Cu Facet-Dependent Elementary Surface Reaction Kinetics of CO 2 Hydrogenation to Methanol Catalyzed by ZrO 2 /Cu Inverse Catalysts.

ZrO 2 -Cu-based catalysts are active in catalyzing the hydrogenation of CO 2 to methanol. Herein, we report Cu facet effects on the catalytic performance of ZrO 2 /Cu inverse catalysts in CO 2 hydrogenation to methanol using various Cu nanocrystals with well-defined Cu morphologies and facets.
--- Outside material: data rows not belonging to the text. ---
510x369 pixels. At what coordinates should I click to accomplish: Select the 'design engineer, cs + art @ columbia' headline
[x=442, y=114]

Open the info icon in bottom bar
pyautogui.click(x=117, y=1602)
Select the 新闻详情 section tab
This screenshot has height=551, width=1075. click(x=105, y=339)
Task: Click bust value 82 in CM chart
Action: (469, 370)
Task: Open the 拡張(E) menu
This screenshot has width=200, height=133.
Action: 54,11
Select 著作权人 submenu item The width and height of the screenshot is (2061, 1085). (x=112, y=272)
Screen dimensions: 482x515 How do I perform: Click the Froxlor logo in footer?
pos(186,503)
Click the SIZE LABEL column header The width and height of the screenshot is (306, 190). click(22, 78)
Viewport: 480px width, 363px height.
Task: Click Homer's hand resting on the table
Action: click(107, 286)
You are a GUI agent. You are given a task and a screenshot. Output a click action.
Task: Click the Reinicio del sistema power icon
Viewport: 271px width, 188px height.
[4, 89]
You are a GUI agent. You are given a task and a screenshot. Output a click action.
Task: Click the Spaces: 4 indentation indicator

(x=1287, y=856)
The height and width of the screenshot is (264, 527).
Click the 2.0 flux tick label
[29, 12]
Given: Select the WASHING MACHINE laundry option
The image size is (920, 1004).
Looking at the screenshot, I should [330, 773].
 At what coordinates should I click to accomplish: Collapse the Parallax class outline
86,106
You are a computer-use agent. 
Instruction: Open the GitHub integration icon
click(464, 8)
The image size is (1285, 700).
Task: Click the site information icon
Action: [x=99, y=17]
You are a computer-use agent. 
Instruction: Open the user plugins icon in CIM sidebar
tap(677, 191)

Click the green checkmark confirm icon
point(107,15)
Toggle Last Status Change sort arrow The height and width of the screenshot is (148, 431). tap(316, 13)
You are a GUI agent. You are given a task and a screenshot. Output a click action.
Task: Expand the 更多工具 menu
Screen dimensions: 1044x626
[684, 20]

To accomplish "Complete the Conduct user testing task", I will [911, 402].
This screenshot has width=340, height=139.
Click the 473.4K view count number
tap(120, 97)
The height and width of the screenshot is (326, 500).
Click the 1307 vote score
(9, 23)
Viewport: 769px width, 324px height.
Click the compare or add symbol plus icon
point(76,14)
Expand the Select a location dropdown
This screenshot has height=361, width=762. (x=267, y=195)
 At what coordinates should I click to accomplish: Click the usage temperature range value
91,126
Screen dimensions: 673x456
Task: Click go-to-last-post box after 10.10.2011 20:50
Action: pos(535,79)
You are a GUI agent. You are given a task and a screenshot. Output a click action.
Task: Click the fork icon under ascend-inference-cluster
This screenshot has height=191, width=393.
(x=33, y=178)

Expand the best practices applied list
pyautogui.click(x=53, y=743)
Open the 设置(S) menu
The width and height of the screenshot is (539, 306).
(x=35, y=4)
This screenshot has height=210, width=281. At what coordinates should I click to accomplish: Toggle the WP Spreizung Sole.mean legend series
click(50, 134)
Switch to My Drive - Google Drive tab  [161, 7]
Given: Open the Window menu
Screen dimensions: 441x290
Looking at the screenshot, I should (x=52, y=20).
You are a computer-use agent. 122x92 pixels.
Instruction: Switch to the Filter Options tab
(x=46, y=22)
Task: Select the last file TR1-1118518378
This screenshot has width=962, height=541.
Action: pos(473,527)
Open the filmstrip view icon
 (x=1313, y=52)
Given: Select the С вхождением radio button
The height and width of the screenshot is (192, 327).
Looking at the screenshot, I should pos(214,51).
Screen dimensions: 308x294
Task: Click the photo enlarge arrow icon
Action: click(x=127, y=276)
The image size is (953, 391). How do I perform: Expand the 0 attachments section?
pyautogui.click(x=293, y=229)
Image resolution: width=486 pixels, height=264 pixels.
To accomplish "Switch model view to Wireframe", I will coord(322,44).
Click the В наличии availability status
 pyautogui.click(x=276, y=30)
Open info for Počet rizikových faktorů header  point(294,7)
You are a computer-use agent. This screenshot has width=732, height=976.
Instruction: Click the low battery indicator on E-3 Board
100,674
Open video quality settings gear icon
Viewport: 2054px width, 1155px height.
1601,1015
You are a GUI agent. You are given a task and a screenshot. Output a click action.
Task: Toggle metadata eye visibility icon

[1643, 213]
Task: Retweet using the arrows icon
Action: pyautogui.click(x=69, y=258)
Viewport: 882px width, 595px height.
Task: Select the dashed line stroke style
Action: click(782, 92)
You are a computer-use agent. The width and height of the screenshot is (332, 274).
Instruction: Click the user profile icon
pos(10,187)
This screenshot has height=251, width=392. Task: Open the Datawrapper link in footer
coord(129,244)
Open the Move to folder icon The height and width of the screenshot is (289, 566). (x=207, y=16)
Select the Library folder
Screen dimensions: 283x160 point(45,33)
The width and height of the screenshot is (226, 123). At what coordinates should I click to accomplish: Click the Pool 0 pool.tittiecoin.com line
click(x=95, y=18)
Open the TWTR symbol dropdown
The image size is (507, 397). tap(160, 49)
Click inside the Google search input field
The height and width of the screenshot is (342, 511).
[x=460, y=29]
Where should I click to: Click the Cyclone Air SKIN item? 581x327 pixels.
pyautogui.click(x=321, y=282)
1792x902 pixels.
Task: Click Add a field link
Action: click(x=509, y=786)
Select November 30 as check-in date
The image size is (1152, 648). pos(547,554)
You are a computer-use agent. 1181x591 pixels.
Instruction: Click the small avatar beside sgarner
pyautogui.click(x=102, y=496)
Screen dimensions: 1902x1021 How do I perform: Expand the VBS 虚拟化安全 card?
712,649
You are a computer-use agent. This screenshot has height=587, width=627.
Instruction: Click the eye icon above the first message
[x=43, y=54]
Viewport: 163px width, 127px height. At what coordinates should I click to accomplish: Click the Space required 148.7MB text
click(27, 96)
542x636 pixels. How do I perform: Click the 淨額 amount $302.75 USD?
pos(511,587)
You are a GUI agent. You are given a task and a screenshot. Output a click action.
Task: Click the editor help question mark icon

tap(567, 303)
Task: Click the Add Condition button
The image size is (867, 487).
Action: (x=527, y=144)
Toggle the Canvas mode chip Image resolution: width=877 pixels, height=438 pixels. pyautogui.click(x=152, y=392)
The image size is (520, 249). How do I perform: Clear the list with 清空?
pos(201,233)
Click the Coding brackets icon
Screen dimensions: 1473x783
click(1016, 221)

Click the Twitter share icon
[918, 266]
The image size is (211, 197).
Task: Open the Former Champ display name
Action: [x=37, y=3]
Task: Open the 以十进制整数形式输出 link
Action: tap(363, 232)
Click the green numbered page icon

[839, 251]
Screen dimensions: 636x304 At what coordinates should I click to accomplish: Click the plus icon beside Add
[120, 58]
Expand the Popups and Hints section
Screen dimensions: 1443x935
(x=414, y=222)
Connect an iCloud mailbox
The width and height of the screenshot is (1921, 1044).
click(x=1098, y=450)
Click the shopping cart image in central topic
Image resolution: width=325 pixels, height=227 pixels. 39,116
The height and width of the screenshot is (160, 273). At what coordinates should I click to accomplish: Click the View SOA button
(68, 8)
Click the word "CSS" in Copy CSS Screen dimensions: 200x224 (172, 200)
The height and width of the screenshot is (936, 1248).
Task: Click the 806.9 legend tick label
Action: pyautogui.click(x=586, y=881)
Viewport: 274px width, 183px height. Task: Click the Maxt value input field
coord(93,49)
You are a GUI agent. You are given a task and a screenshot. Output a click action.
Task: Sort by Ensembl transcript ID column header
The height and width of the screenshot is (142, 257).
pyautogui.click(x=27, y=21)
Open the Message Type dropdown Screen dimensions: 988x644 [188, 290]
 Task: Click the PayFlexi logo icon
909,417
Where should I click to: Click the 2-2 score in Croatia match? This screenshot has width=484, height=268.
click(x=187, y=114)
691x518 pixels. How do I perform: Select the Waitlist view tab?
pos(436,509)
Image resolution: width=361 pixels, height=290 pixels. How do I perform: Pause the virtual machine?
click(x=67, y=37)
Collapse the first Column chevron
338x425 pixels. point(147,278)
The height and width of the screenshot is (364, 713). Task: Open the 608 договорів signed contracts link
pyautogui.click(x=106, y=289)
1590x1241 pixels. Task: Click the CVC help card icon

The ZrO 2 -Cu interface is the active site, in which the ZrO 2 -Cu{100} and ZrO 2 -Cu{110} interfaces exhibit similar apparent activation energies of ∼42.6 kJ/mol, smaller than that of the ZrO 2 -Cu{111} interface (∼64.5 kJ/mol). Temporal in situ diffuse reflectance infrared Fourier transform spectroscopy characterization results identify the bridge formate hydrogenation as the rate-determining elementary surface reaction under typical reaction temperatures, whose activation energy is similar at the ZrO 2 -Cu{100} (∼36.3 kJ/mol) and ZrO 2 -Cu{110} (∼40.5 kJ/mol) interfaces and larger at the ZrO 2 -Cu{111} interface (∼54.5 kJ/mol). This fundamental understanding suggests Cu facet engineering as a promising strategy to improve the catalytic performance of ZrO 2 /Cu inverse catalysts for CO 2 hydrogenation to methanol.